Senator Barbara Boxer (D-Calif.) used FCC Chairman Kevin Martin's re-nomination hearing this morning to accuse the agency of suppressing a two-year-old agency study that she said finds that locally-owned TV stations produce more local news.
"I think there's work that has been done and it has been stifled," Boxer told Martin during questioning before the Senate Commerce Committee. "I don't know who stifled it."
Boxer said that she had obtained (and would submit into the hearing record) a "draft report" by FCC staff dated June 17, 2004 "Do Local Owner Do More Localism? Some Evidence from Local Broadcast News."
According to the study, Boxer said, locally owned stations produced five-and-a-half minutes more local news for each half-hour newscast, including more than three minutes of "on-location news."
She then quoted a portion of the study: "In the course of a year, this means locally-owned stations produce 33 more hours of regional newsnews that is directly relevant and important to viewers."
"Now this is not a matter or national security, for God's sake," Boxer said. "This is important information about issues that are key to the people…. So, I don't understand who deep-sixed this thing. I'm going to get to the bottom of it and find out if any commissioners saw this."

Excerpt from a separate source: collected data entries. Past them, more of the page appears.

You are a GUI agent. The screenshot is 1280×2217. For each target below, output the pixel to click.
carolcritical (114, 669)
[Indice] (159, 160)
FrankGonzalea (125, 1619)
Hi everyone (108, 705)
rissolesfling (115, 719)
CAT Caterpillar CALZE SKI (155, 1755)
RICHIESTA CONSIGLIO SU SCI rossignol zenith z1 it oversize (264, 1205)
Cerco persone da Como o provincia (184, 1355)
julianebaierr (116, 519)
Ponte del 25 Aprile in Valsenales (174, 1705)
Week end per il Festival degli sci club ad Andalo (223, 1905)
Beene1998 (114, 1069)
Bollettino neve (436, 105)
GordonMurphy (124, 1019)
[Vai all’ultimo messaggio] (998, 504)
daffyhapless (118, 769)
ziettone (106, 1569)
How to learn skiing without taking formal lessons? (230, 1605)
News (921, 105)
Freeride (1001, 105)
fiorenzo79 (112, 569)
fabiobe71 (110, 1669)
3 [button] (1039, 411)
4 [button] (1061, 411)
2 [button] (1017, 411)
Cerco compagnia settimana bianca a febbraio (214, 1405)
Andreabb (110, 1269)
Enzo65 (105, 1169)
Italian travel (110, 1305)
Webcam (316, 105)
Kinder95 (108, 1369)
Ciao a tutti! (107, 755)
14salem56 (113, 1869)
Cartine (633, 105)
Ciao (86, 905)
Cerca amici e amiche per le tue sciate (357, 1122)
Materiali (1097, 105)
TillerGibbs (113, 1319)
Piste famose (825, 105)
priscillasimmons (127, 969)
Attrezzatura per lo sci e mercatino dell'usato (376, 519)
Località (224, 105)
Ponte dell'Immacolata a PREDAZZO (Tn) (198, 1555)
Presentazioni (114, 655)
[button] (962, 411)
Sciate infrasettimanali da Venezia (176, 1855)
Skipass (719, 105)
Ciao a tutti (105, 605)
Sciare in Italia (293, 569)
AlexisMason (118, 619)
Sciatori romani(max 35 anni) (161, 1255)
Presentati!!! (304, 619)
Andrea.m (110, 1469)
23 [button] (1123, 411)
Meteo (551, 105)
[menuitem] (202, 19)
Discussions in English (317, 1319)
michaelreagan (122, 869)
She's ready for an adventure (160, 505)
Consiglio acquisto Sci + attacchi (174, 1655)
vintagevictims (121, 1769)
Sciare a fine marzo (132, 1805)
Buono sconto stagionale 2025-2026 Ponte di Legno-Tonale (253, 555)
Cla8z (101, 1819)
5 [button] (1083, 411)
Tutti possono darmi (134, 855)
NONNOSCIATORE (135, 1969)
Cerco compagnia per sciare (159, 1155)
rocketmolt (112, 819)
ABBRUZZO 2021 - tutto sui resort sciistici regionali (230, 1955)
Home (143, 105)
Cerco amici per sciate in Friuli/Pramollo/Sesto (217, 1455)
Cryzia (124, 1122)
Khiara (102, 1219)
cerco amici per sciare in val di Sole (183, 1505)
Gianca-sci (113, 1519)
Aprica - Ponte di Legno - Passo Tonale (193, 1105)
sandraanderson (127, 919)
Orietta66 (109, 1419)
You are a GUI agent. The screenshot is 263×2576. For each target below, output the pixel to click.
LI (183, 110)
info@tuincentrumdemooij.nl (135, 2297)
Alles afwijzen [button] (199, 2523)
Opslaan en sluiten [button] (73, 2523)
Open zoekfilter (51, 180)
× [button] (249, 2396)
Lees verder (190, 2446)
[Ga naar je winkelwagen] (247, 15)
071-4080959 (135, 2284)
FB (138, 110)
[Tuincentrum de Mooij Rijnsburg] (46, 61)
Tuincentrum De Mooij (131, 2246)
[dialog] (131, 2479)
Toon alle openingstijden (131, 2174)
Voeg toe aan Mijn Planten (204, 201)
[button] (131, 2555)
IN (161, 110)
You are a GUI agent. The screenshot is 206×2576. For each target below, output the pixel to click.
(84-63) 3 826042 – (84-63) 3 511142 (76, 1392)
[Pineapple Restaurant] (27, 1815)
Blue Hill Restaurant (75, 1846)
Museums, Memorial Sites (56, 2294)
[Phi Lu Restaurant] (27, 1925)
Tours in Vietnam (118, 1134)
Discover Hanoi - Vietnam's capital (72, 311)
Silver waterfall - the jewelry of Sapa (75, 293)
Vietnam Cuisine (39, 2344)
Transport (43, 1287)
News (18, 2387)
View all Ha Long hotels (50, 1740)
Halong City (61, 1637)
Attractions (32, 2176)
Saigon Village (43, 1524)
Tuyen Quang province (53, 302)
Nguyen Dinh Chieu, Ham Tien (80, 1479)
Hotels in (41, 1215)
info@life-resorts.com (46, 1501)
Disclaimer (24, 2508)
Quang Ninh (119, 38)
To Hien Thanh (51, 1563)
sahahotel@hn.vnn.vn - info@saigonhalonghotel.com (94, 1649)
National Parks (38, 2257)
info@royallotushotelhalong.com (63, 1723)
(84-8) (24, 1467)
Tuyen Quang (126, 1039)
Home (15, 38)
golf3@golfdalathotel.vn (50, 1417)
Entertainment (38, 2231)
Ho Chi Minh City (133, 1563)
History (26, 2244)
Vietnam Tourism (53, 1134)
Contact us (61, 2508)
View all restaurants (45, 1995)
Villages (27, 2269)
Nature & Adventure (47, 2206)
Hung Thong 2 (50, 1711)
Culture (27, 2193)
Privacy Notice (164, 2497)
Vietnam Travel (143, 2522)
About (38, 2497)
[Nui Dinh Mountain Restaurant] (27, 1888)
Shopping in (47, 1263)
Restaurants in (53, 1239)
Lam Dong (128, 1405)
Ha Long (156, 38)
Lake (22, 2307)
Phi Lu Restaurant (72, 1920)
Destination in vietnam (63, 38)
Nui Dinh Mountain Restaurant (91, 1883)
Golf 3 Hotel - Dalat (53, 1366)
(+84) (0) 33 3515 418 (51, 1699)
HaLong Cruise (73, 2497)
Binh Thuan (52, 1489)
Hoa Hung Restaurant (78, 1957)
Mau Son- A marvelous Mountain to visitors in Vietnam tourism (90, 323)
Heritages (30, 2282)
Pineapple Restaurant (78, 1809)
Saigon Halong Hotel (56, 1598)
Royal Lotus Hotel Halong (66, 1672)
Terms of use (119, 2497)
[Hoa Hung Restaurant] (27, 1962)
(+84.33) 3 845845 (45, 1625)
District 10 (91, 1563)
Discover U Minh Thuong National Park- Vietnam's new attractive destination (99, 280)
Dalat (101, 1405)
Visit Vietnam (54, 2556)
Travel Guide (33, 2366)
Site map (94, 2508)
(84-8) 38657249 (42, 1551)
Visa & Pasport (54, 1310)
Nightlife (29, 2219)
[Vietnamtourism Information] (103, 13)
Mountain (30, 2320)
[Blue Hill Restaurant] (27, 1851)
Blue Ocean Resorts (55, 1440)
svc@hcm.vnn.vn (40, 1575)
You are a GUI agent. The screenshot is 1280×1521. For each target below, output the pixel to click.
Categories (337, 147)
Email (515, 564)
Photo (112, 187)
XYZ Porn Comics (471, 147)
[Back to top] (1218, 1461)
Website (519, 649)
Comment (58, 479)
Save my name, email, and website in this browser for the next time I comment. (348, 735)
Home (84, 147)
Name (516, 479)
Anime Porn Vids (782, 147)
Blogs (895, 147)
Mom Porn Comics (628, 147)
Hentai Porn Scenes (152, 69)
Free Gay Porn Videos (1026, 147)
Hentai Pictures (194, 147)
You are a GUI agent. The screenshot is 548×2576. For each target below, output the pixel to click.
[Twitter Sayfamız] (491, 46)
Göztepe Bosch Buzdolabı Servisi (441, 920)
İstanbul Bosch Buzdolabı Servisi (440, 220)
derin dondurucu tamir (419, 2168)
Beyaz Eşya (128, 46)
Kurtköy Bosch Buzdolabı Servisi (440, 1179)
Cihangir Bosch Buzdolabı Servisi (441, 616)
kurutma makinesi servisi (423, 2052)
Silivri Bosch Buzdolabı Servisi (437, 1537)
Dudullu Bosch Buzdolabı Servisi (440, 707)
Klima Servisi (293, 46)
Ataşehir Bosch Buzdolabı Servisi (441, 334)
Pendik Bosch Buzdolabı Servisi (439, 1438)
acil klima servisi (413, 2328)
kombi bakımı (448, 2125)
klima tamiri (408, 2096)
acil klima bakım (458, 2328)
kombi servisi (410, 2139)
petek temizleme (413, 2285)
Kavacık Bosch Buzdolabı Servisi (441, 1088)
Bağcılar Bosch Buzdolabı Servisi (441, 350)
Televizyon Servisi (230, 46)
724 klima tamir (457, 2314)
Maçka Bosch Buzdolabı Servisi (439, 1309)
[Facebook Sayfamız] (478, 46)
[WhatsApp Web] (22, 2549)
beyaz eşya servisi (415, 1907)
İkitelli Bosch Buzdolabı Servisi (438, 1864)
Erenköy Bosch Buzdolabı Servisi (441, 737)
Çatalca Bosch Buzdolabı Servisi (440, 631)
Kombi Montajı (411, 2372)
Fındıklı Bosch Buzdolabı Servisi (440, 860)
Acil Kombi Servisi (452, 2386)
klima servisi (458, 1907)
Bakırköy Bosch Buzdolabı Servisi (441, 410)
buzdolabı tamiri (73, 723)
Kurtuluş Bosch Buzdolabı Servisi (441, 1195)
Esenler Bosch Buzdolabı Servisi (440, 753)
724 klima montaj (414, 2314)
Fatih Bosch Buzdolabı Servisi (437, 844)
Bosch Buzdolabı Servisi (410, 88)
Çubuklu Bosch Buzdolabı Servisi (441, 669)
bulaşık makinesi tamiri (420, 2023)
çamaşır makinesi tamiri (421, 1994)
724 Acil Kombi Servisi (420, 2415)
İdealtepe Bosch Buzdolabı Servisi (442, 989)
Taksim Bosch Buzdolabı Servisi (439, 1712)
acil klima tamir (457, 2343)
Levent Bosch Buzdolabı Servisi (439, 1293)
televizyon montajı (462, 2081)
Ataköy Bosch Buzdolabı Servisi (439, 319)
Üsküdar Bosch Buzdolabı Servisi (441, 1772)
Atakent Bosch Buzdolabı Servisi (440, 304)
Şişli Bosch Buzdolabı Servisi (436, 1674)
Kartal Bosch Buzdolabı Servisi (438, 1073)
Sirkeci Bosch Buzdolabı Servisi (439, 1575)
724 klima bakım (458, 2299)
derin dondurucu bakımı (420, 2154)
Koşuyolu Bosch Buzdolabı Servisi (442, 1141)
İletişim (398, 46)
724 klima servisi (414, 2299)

Martin said that he had never seen the study, noting that he was not chairman at the time the study was dated.
Martin promised Boxer that he would read the study and make sure that it is incorporated into a long overdue localism study that Martin predecessor, Michael Powell, had initiated.
Boxer and other Democrats on the Commerce Committee oppose Martin's initiative to ease local ownership rules to permit greater media concentration.